■ **JOB A**
How would you render this sentence from the post about the suspended Academy soccer team into Spanish: "The rumor mill is going crazy due to the lack of information."?
■ **JOB B**
Can you carry on the post about the suspended Academy soccer team from the point where it stops?

■ **PASSAGE TO READ**
▬▬▬

Update: At today’s court hearing, the parties reached an agreement that will allow the senior midshipmen on the soccer team to participate in graduation and events leading up to graduation (the boat for tonight’s senior cruise is being held at the dock to give them time to get from the courthouse to the dock). The midshipmen will not receive their diplomas or licenses at graduation pending the investigation and/or the next court hearing, which is set for July 6.
For the past week, I’ve been receiving texts, IM’s, emails and phone calls about the status of the soccer team. I’ve deliberately not weighed in on the issue and thought it might be helpful to explain why.
There is very little information known about an alleged incident involving the soccer team. What we know for certain is what was released in an email from Superintendent Helis to the midshipmen yesterday:
“The Office of the Inspector General (OIG) of the U.S. Department of Transportation has informed me that upperclassmen on the Academy men’s soccer team are under investigation. Accordingly, I am suspending the men’s soccer program pending resolution of the matters under investigation.”
The rumor mill is going crazy due to the lack of information. Here’s what I’ve been able to piece together that seems to be reasonably accepted as accurate:
- There was allegedly an incident on a soccer team bus in September 2016.
- The incident allegedly involved seven first class midshipmen and a plebe.
- Some Academy officials were aware in fall of 2016 that there were allegations of some sort of an incident.
- On June 2, 2017, some of the seven first class midshipmen (possibly all) were given letters telling them that they would not be permitted to graduate while the incident was under investigation.
Here’s what we don’t know:
- The nature of the incident. I’ve heard rumors ranging from minor, non-sexual misconduct to far more serious misconduct that would fall well within the range of the Academy’s definition of sexual assault or sexual harassment. We don’t know.
- When was the full nature of the incident reported? Remember that a plebe in September of 2016 is still in a very new environment and on unsure footing. Reluctance to report or to describe everything that occurred would be natural. Remember too that if the incident had a sexual component, victims of SASH, especially male victims of SASH from other males, are often initially reluctant to report what happened. Was there an initial complaint made with the complainant unwilling to reveal all of the details? Was a complaint delayed due to the factors described above? Since we don’t even know what the nature of the incident was, we obviously don’t have the answers to such questions.

▬▬▬

■ **EXTRACTED DATA**

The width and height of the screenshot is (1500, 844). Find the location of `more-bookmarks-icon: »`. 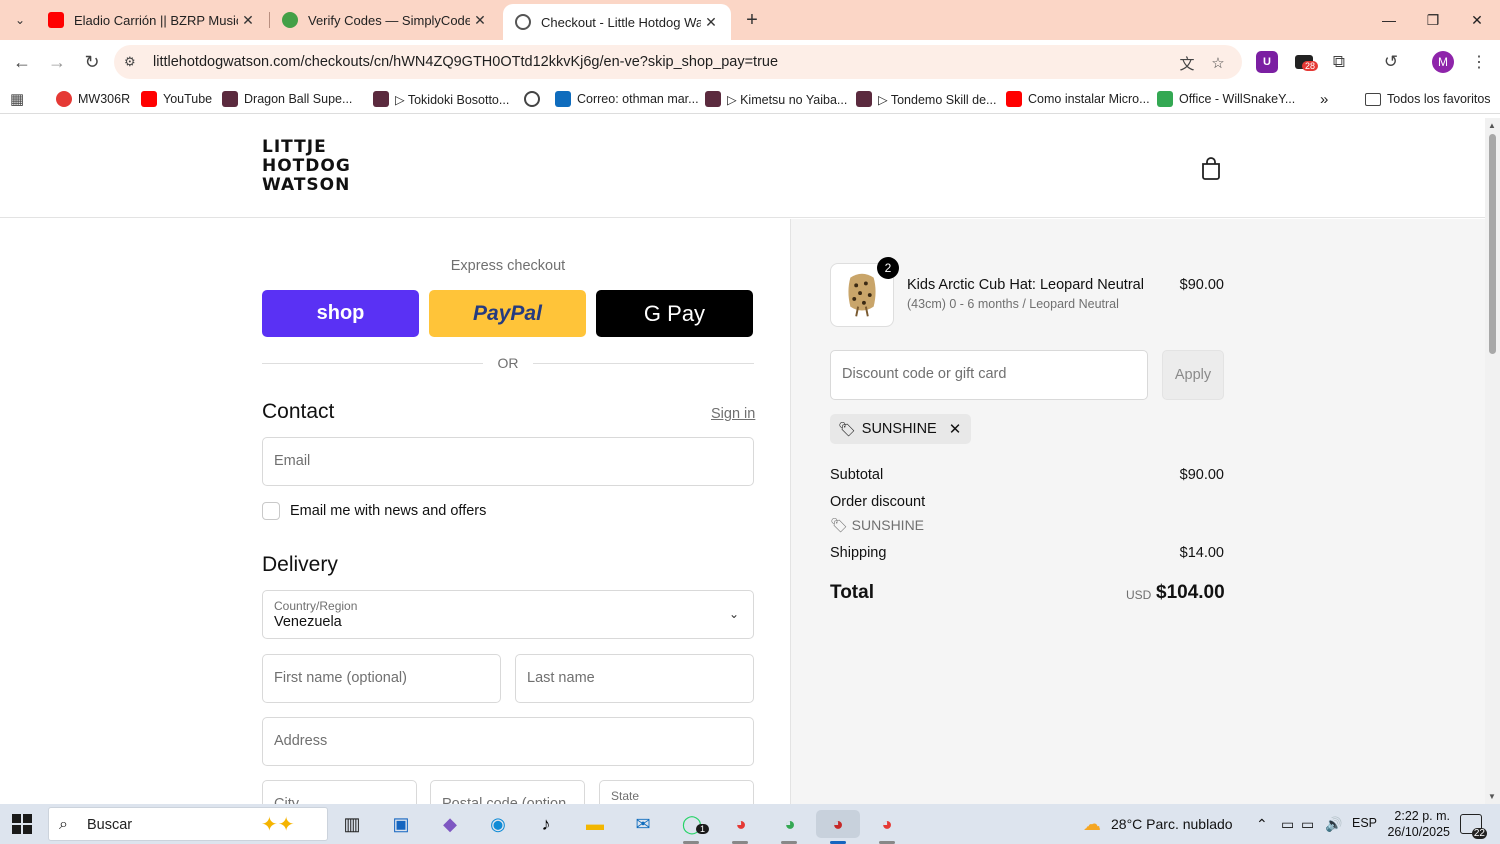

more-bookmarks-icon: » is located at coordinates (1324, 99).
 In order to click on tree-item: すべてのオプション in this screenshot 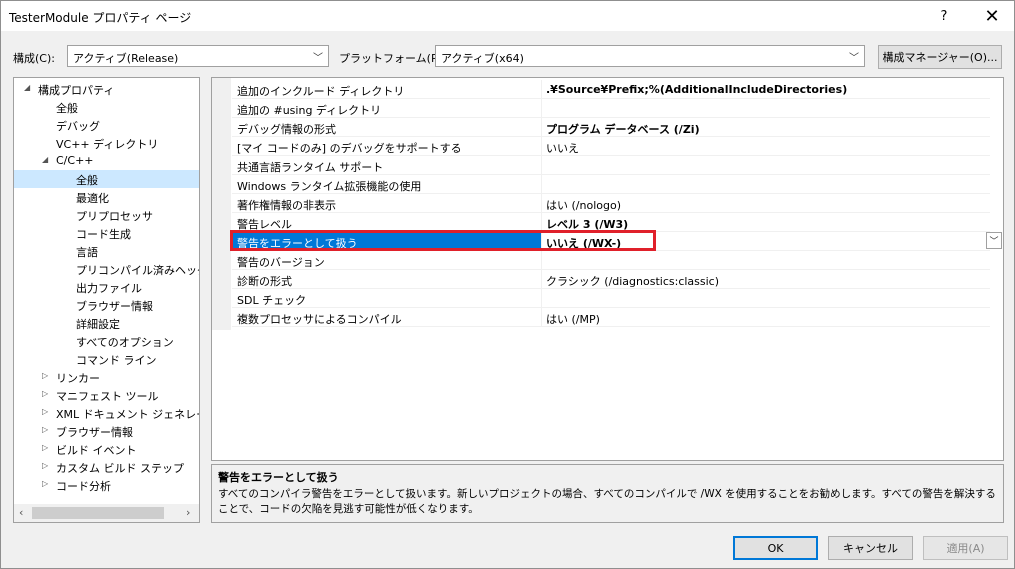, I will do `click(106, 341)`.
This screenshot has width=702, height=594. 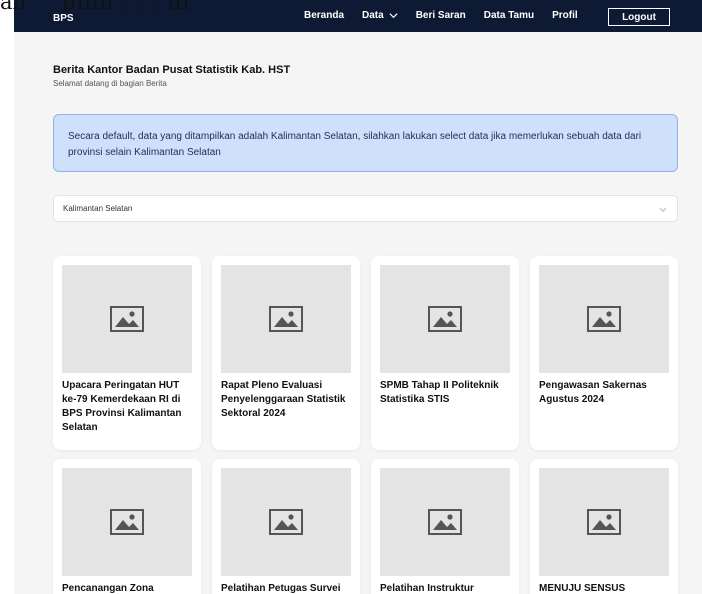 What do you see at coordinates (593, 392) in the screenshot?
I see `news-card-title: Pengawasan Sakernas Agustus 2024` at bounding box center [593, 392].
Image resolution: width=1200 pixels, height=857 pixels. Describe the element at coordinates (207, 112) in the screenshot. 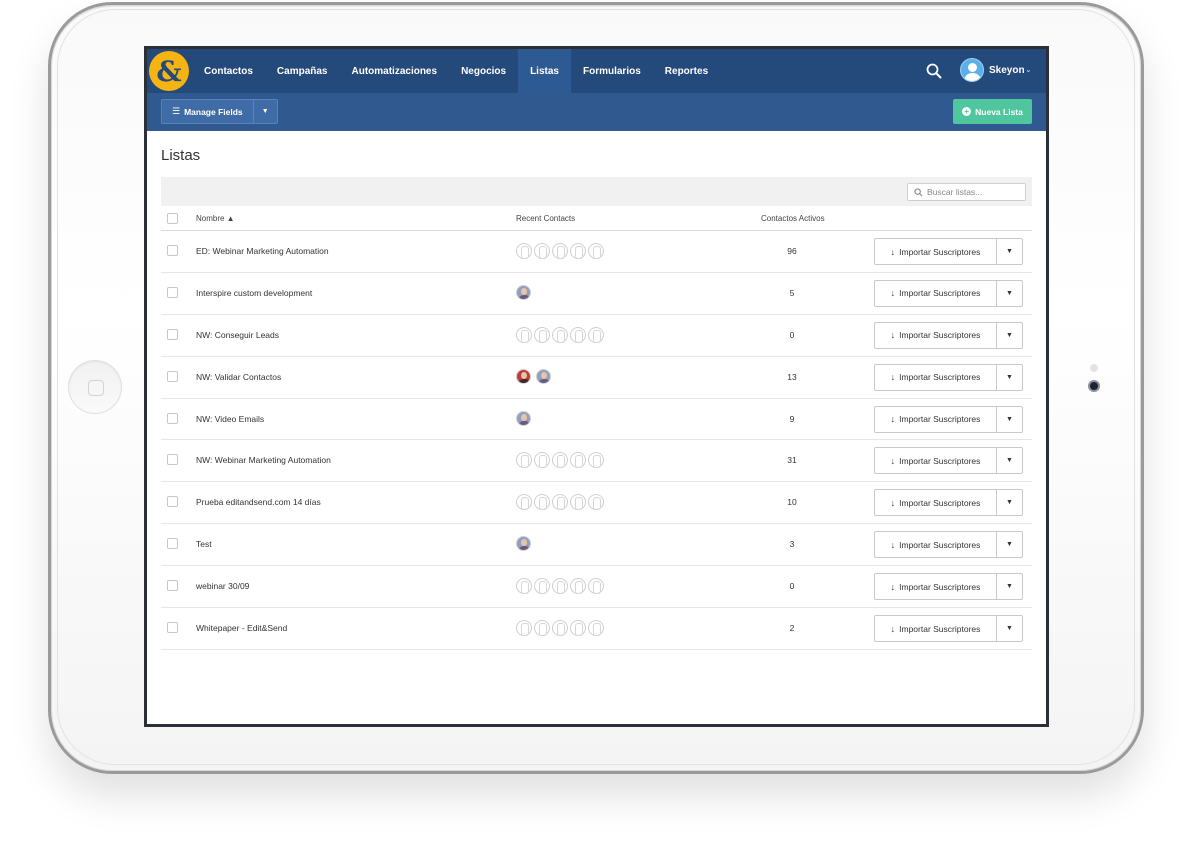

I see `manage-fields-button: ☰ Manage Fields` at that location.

▬▬▬

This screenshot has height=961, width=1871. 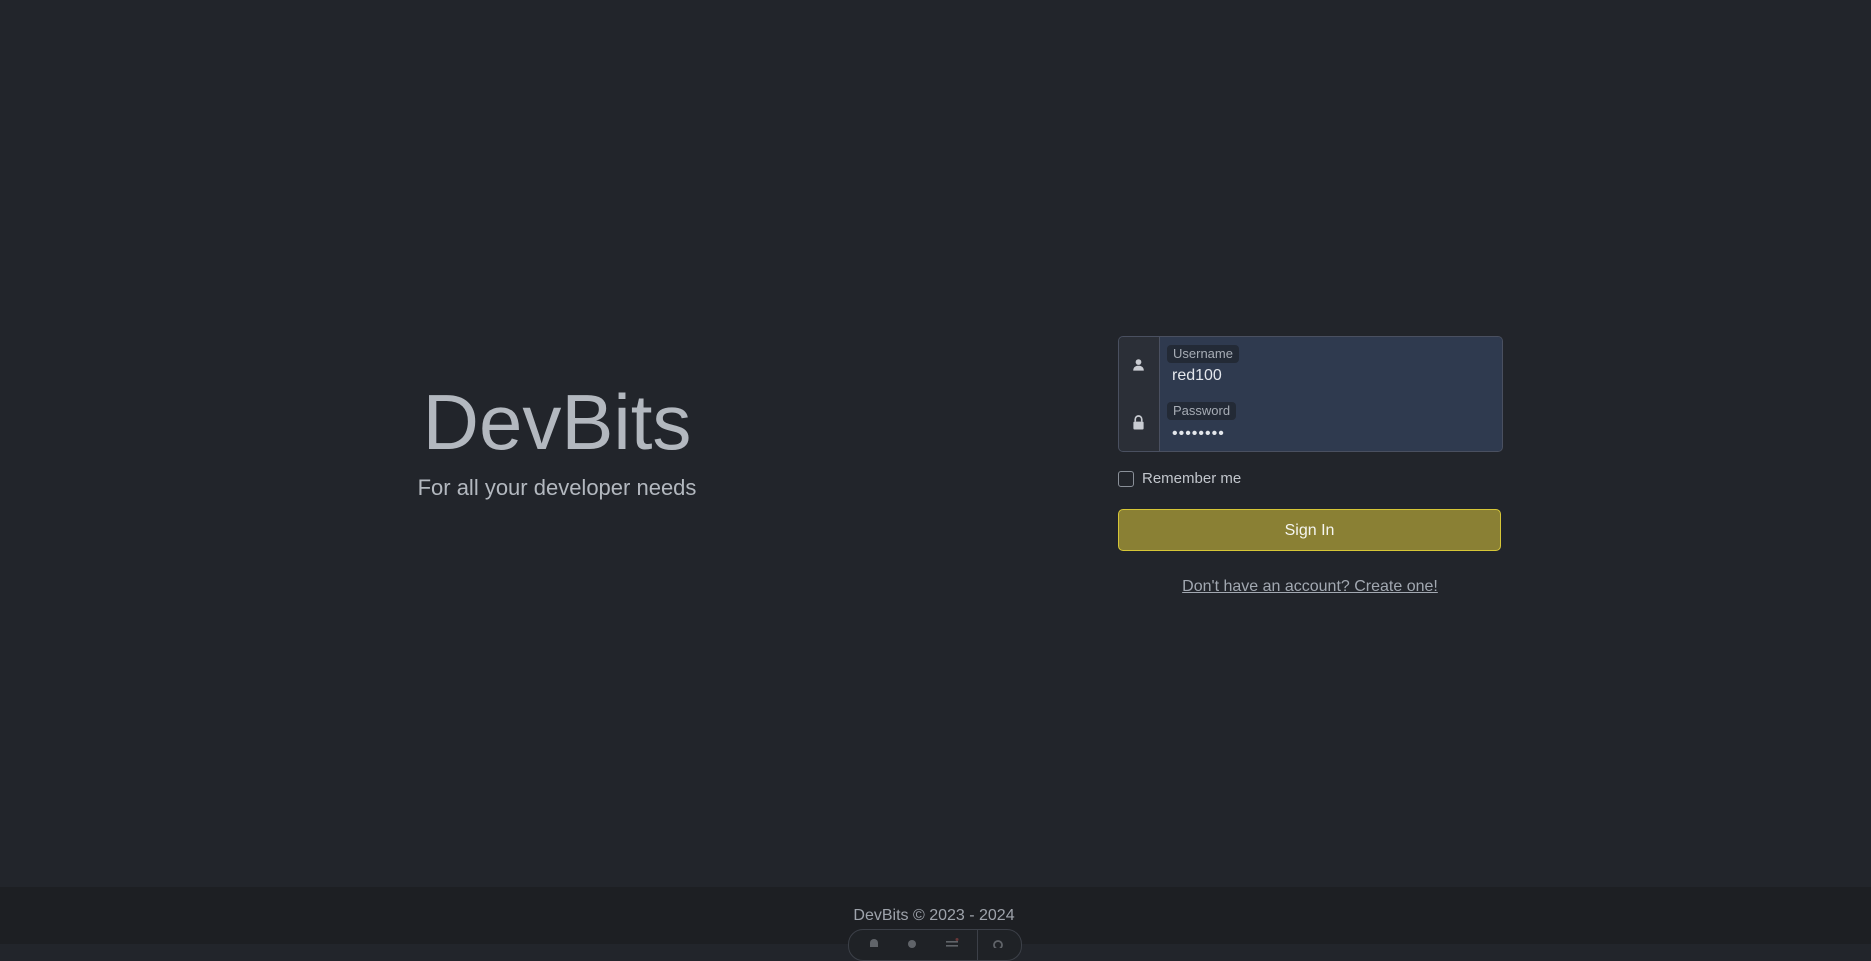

▬▬▬

■ **EXERCISE ANSWER A**
Los rumores corren sin control debido a la falta de información.

■ **EXERCISE ANSWER B**
Now let’s put this in perspective. First, the incident is being investigated by the professionals of the Office of Inspector General rather than the usual, untrusted, suspects in the Academy leadership chain of command. Often, the OIG will issue a report at the conclusion of an investigation. Although due to privacy issues, we can only expect to see a redacted report or perhaps even only a summary, there should nevertheless be far more transparency than we are used to seeing from an investigation conducted by the current Academy leadership.
Second, while the suspension of the soccer team and the delayed graduation of midshipmen is of great importance to members of the team and the accused midshipmen, it does not compare to the gravity of the sea year
stand down cancellation that destroyed a core component of the Academy’s curriculum. Termination of a varsity sport does not threaten the careers and future of the entire Regiment of Midshipmen.
Both of the above factors counsel in favor of letting the investigation take its course and seeing what it reveals. All stakeholders should support a proper investigation.** If it turns out that there was misconduct, then that needs to be dealt with in accordance with the Midshipmen Regulations and, if appropriate, the law.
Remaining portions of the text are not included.